Алекс Енски подавленно молчал.
— Ну, — бодро встал с кресла Дьявол, облизываясь раздвоенным языком.
— Что? — Археолог испуганно отшатнулся.
— Чего вы так испугались, профессор?
Дьявол засмеялся.
— Не думаете же вы, что я собираюсь вас наколоть на вилы и окунуть в кипящую смолу? Ха-ха! Нет, это забавно. Не пугайтесь, профессор. Пока еще не время.
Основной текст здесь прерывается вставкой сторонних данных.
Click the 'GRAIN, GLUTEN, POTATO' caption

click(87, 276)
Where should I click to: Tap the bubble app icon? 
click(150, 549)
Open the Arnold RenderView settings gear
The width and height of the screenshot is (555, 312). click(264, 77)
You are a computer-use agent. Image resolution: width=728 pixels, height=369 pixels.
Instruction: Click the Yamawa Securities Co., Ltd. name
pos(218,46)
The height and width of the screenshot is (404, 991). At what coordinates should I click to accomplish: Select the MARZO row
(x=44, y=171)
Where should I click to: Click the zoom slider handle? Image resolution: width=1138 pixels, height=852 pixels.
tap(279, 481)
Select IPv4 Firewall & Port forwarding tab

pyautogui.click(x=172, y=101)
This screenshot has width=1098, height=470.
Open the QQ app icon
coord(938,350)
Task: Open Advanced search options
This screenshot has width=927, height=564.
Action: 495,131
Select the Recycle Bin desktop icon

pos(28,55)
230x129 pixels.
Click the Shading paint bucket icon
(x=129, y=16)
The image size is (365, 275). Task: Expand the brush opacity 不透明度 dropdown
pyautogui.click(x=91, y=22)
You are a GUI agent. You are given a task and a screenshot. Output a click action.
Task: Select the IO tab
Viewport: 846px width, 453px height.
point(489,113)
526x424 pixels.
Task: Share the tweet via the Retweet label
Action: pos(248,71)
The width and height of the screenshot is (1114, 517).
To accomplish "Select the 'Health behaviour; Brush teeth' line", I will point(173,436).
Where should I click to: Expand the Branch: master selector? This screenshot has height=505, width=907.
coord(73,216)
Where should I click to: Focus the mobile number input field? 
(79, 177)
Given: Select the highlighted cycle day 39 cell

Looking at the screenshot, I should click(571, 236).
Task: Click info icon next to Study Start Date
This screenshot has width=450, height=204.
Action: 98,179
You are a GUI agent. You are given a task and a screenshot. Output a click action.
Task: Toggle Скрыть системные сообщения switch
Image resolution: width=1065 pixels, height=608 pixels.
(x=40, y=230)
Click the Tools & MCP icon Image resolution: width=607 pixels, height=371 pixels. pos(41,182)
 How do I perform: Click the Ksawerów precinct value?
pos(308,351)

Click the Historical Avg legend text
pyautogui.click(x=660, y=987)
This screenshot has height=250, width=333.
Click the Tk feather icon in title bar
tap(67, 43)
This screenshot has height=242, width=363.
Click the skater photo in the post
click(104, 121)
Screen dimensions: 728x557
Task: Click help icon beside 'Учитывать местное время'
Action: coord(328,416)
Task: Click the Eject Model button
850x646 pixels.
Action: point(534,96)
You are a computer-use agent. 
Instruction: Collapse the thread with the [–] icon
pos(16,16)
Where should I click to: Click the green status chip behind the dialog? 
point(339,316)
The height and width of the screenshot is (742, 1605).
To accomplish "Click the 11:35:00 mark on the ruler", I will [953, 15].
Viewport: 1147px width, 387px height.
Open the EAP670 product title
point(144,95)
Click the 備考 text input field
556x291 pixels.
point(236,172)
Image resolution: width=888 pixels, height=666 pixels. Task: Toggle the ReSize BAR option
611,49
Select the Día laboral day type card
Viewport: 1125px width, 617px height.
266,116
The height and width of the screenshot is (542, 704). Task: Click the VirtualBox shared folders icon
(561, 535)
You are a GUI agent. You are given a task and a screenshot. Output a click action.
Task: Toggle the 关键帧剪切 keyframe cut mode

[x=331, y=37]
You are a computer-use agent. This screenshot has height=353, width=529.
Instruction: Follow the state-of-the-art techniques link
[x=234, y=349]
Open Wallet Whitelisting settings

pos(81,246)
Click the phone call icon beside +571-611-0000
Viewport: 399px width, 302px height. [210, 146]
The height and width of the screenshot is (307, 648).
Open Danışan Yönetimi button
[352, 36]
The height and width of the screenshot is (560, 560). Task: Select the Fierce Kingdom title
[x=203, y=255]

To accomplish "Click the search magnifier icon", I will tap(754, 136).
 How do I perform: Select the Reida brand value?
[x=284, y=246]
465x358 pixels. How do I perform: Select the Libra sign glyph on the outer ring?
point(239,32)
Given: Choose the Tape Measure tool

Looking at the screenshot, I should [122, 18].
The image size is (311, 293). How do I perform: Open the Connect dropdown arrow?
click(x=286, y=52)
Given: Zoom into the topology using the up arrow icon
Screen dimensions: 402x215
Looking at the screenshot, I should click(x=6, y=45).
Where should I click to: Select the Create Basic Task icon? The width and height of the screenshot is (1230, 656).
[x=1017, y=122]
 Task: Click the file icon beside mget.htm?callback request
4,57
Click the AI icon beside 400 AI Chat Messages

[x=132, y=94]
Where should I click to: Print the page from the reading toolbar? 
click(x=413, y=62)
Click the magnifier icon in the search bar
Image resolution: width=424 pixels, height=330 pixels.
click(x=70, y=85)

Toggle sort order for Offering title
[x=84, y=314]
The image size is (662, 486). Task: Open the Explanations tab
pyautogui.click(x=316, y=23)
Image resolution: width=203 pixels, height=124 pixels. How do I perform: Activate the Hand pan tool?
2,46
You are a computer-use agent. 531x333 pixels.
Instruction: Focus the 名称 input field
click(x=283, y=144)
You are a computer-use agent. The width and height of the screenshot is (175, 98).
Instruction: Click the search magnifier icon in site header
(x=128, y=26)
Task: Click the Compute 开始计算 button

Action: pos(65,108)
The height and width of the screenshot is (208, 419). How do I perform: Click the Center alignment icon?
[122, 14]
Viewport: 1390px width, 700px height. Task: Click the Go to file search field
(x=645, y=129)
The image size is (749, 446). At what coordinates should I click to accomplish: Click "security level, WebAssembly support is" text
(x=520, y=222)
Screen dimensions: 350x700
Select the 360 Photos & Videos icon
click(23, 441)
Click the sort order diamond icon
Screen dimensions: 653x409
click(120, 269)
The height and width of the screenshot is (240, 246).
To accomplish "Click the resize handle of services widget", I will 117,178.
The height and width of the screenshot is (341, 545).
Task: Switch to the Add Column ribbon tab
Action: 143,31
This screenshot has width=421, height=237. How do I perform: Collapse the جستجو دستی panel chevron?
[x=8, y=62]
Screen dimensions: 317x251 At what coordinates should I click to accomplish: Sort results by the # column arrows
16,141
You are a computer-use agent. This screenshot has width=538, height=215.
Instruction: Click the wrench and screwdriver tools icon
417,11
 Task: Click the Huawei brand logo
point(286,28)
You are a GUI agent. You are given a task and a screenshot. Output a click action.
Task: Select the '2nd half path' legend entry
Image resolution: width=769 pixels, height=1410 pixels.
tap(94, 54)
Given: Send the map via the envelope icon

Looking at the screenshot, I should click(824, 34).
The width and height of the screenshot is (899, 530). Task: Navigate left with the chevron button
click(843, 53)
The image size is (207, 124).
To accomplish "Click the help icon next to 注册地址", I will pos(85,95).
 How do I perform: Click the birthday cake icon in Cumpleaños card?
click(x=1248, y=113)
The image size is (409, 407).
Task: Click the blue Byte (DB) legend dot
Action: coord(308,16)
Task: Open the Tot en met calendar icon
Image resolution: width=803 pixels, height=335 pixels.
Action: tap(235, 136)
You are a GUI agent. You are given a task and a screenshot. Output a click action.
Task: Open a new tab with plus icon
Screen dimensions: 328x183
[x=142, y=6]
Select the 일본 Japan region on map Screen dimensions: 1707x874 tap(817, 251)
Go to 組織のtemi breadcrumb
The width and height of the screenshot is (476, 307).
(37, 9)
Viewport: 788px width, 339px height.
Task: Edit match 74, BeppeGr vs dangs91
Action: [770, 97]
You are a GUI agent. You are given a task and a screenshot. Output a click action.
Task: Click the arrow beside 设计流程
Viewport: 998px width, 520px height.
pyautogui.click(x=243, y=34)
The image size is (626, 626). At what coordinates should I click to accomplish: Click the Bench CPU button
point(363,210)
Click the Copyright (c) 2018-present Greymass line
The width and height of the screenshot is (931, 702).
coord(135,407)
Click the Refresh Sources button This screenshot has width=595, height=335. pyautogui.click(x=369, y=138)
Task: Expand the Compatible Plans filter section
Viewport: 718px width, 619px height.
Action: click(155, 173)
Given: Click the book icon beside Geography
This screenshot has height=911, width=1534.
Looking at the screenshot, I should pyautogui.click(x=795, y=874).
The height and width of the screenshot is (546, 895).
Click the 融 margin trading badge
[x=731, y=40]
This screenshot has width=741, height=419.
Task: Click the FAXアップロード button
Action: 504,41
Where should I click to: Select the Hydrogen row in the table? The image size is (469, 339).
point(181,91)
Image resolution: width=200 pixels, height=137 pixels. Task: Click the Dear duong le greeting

Енски-старший явственно услышал ударение на слове «пока».
— Итак, — продолжал дьявол. — Куда бы вы хотели попасть?
«Домой!!!» — хотел заорать профессор, но вовремя укусил себя за язык.
— Если вы действительно такой… В смысле, имеете возможности…
— Ну-ну? — подбодрил Дьявол.
— Тогда назад. В Сринагар, в гостиницу…
Темнота упала сверху.
* * *
— …Бетси! — орал Гор. — Стреляй в него! А то он меня уронит. Я разобьюсь!..
Земля стремительно удалялась, ветер свистел в ушах. Молодой человек попробовал дернуться, но добился только того, что ботинок слетел с его ноги и унесся куда-то в темноту.
— Какого дьявола? Отпусти меня!
— Отпустить? — Обезьян оскалился. — Могу…
— Нет-нет! — заорал Гор, поняв, что ему грозит в случае, если просьба будет исполнена. — Лучше держи. Крепче!
Обезьян обидно захохотал.
— Ну и как, человечек, нравится летать?
— Нет, — честно ответствовал Енски-младший.
— Ха! Ну ничего, скоро прилетим!
— К-куда?
Гор попытался взглянуть вниз, и его чуть не стошнило.
— Как куда? Если говорить на твоем языке, то в райские сады!
— Не хочу-у-у-у! — Гор задрыгал ногами.
— Первый раз вижу такого идиота… — вздохнул Обезьян. — Как это так, не хочу?
— Не хочу я. Мне и на земле было неплохо. Не хочу в райские сады!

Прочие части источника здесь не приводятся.